■ **Passage provided**:
▼

# Bearing Grease seal, spindle - should there be a gap?



## KingDarius

I am replacing the bearings on a trailer I bought. This is my second time doing it because the first time caused grease to go all over the inside tire rim and wheel well. So, I decided to investigate.

When I took it all apart and cleaned it, I dry fit JUST the grease seal on the spindle. The grease seal is a double lipped one with the spring and is in mint condition. HOWEVER, when dry fitting I noticed there is a gap between the seal and spindle. 

Is that how it is supposed to be, or should the grease seal be SNUG to the spindle?? The gap is about 1/16 of an inch. Do I just have the wrong size grease seal? The bearings and whatnot in the kit I bought all fit just fine.

Please god someone help. I called 3 tractor supply places and no one has a clue what I am talking about...

So much thanks in advance...


----------



## seasprite

It's normal to have grease on the inside of the rim and on the tire. That means the grease is being pushed through. If you have to fill the hub after every use, you might have the wrong size bearing. I can't see how that could be possible, you'd think you would have some bearing damage??? I guess a space is needed for the grease to pass through. How often do you fill the hub? Do you have bearing buddies? No more info to help you.


----------



## KingDarius

Its normal to have grease spraying about?! That seems odd but Im just a rookie with this stuff. With there being a gap, is water supposed to be able to get in? Or does the excess grease help prevent this?

When I cleaned them, there was a s-ton of grease in the hub. So everything is well greased.

I do have bearing buddies. The bearings are in mint condition, I bought them new. They are the correct size as they ride perfectly on the spindle...its the seal I am worried about.


----------



## dieselfixer

King It is not normal to have grease all over the hub and tire. The seal should have a snug fit on the spindle this will keep the grease in and the water out, if you can get a double lip seal that is the way to go. If you measure the spindle and the hub with a dial caliper to get the exact size then go to a bearing supply house they will be able to sell you the correct size seal.

▲

■ **Written request a**:
Answer these questions about the forum thread on the trailer grease seal:
(i) How wide is the gap between the seal and the spindle?
(ii) How many tractor supply places did the original poster call?
(iii) What tool does dieselfixer recommend for measuring the spindle and the hub?
The forum thread and the entries that come after it have no connection to each other.

■ **Data provided**:
▼

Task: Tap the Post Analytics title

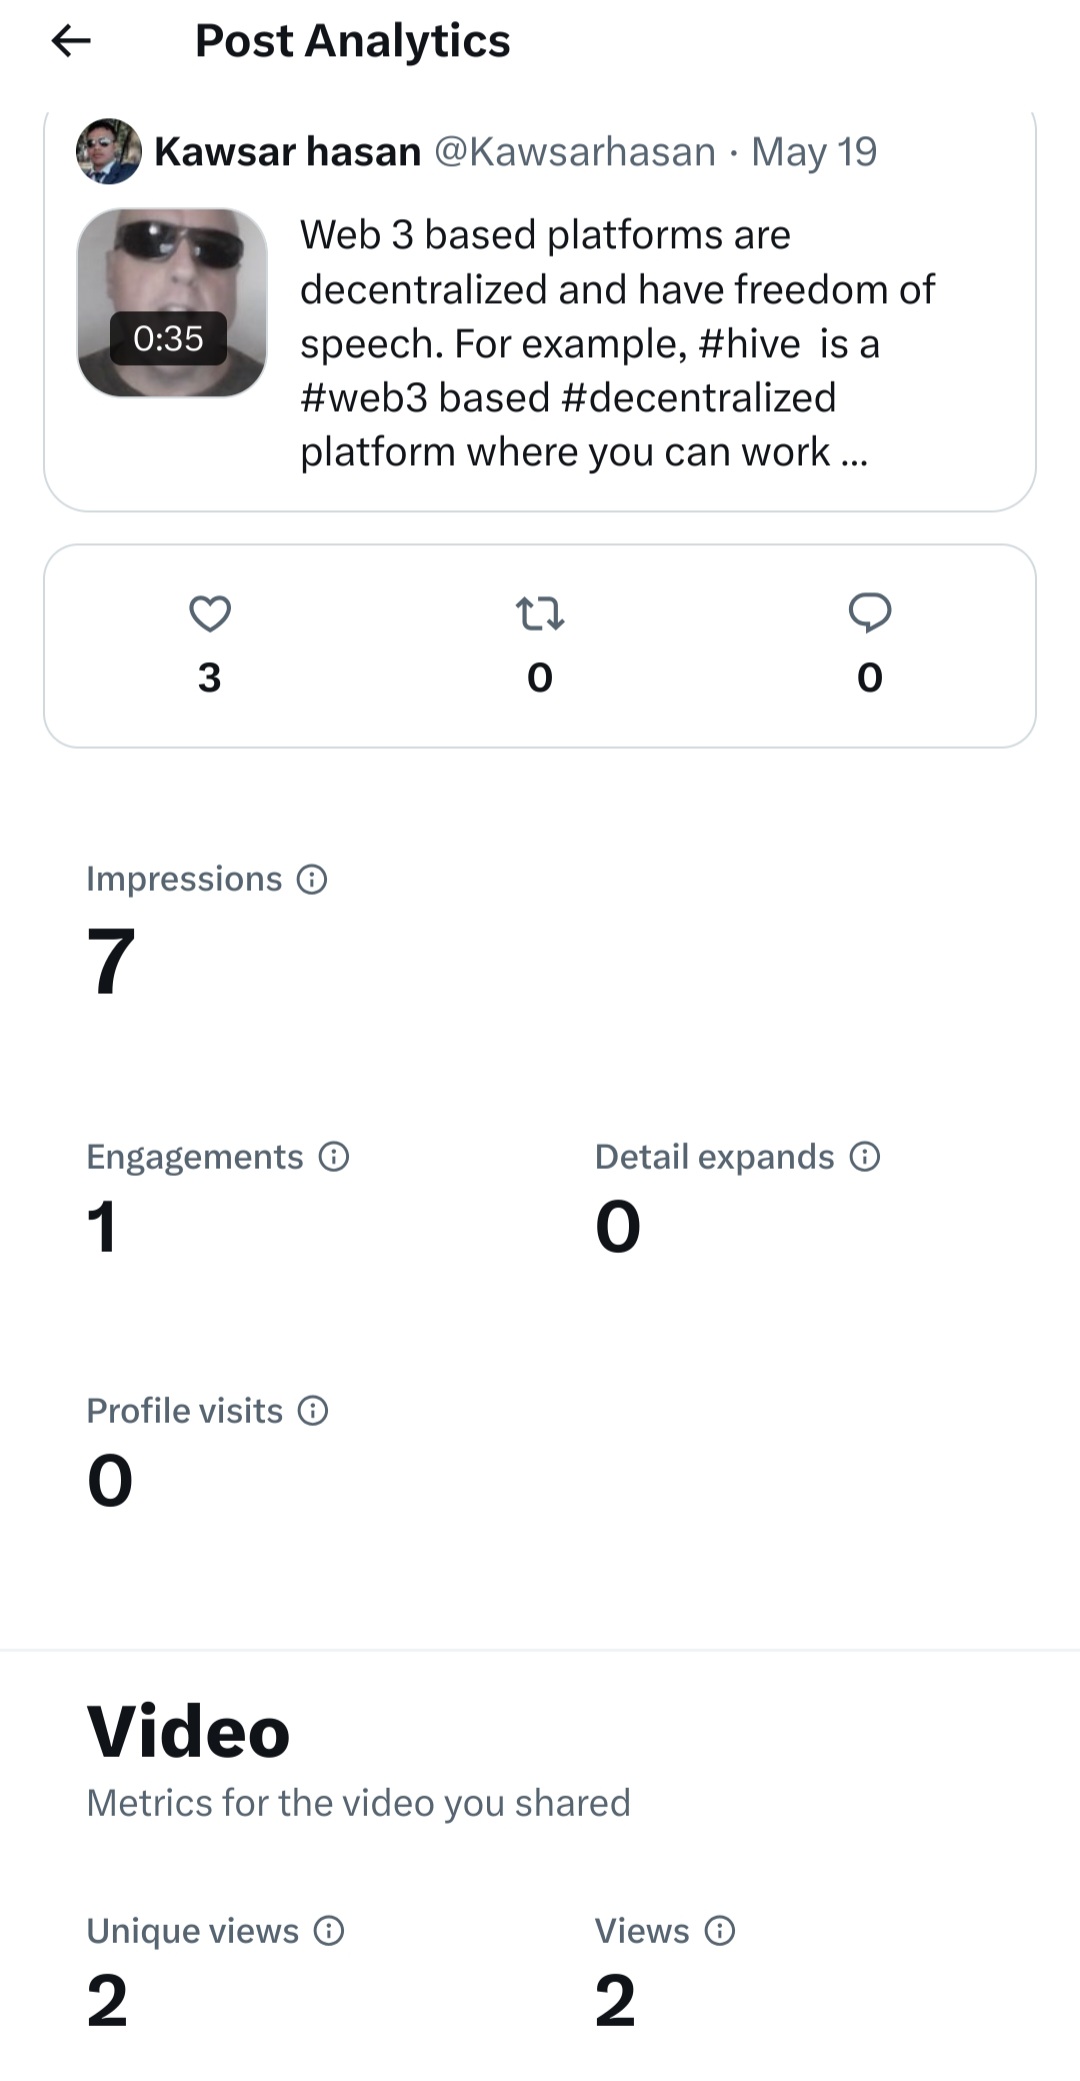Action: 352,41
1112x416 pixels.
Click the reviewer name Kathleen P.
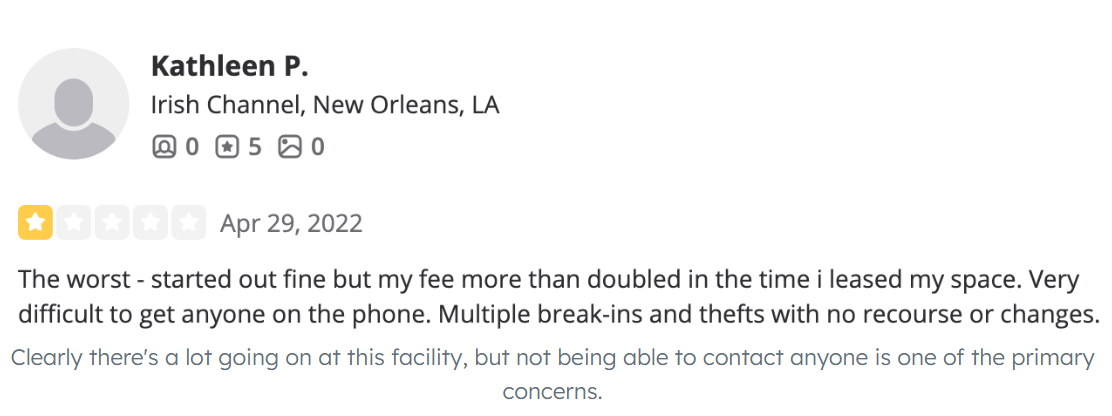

▲
▼

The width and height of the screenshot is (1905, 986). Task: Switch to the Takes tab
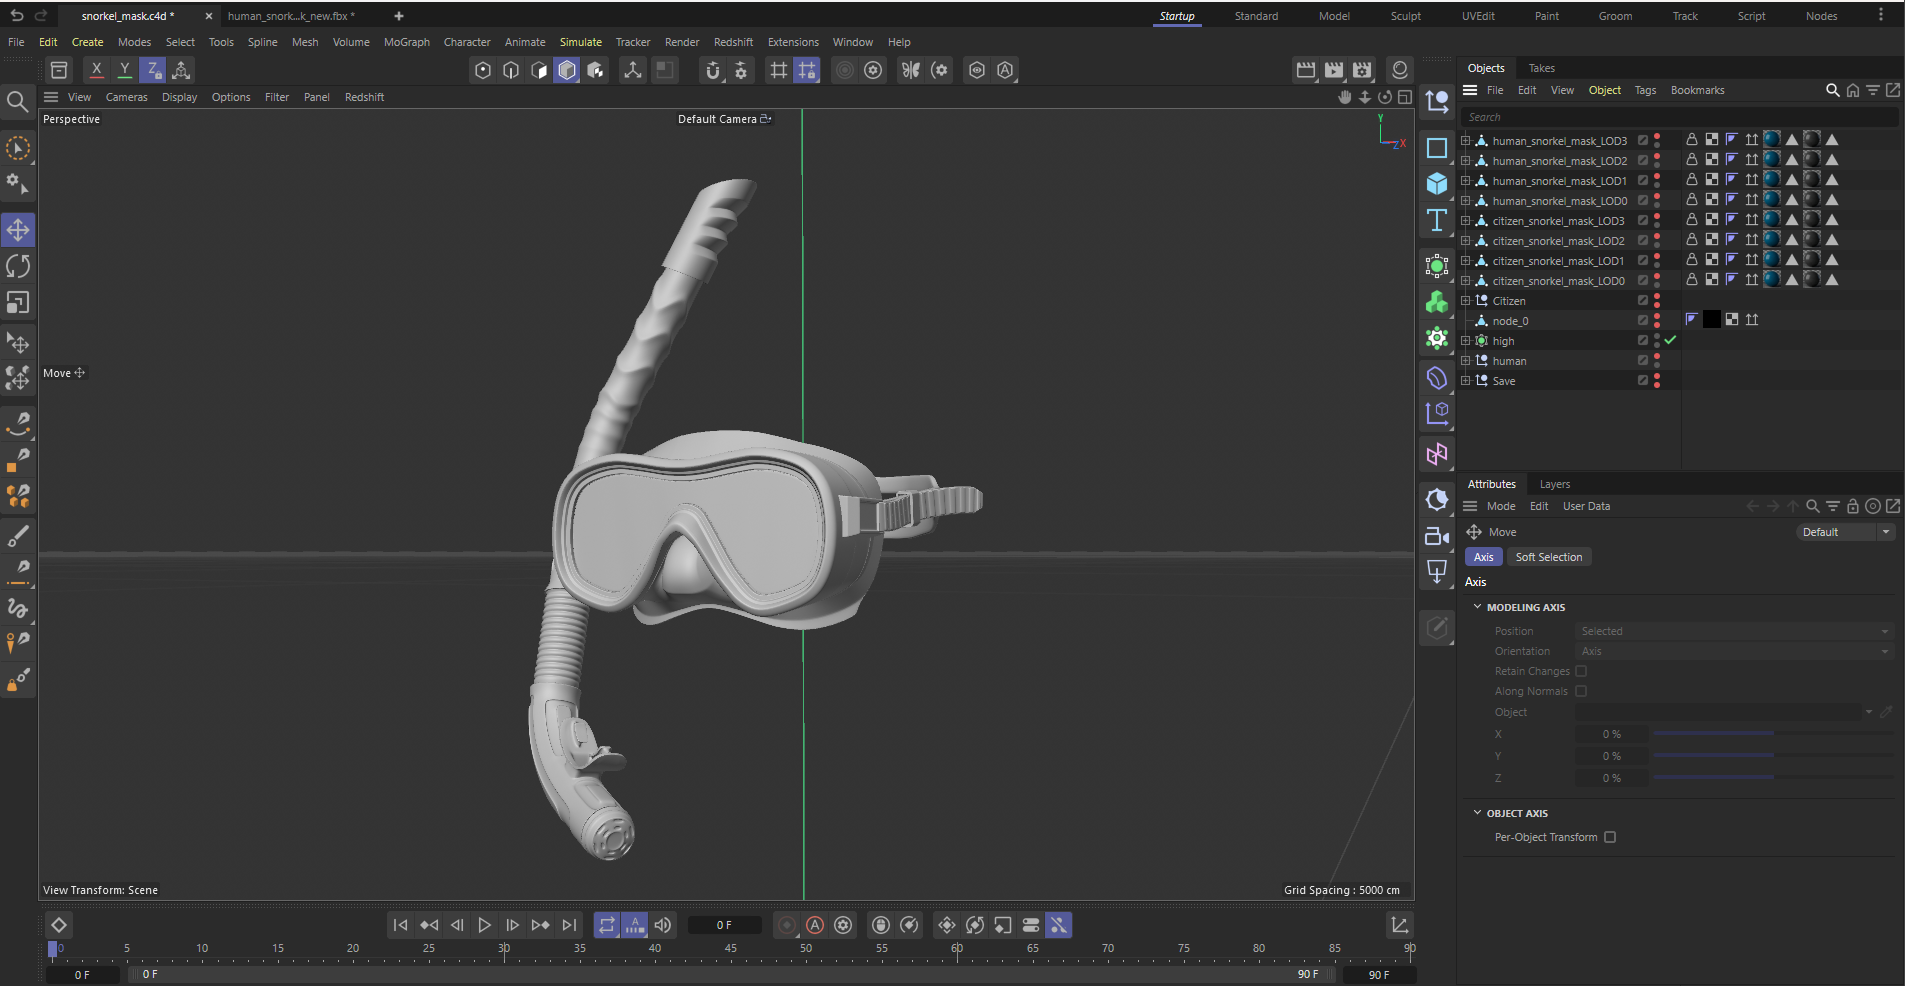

▲

■ **Written request b**: Update the entries starting at the line that contains "Task: Tap the Post Analytics title" and ending at the line that contains "Click the reviewer name Kathleen P.", replacing "Click" with "Select" and leaving everything else unchanged. Give only those lines, and leave the pictures out.

■ **Complete answer a**:
(i) About 1/16 of an inch.
(ii) Three.
(iii) A dial caliper.

■ **Complete answer b**:
Task: Tap the Post Analytics title

Action: 352,41
1112x416 pixels.
Select the reviewer name Kathleen P.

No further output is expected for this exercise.